TO DO:
Pull out every item below and copy each one word for word.

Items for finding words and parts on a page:
···

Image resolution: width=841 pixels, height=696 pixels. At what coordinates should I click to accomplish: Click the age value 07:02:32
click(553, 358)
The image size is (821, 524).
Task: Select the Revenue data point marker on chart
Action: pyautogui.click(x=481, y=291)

···

THE SOLUTION:
Image resolution: width=841 pixels, height=696 pixels. At what coordinates should I click to accomplish: Click the age value 07:02:32
click(553, 358)
The image size is (821, 524).
Task: Select the Revenue data point marker on chart
Action: pyautogui.click(x=481, y=291)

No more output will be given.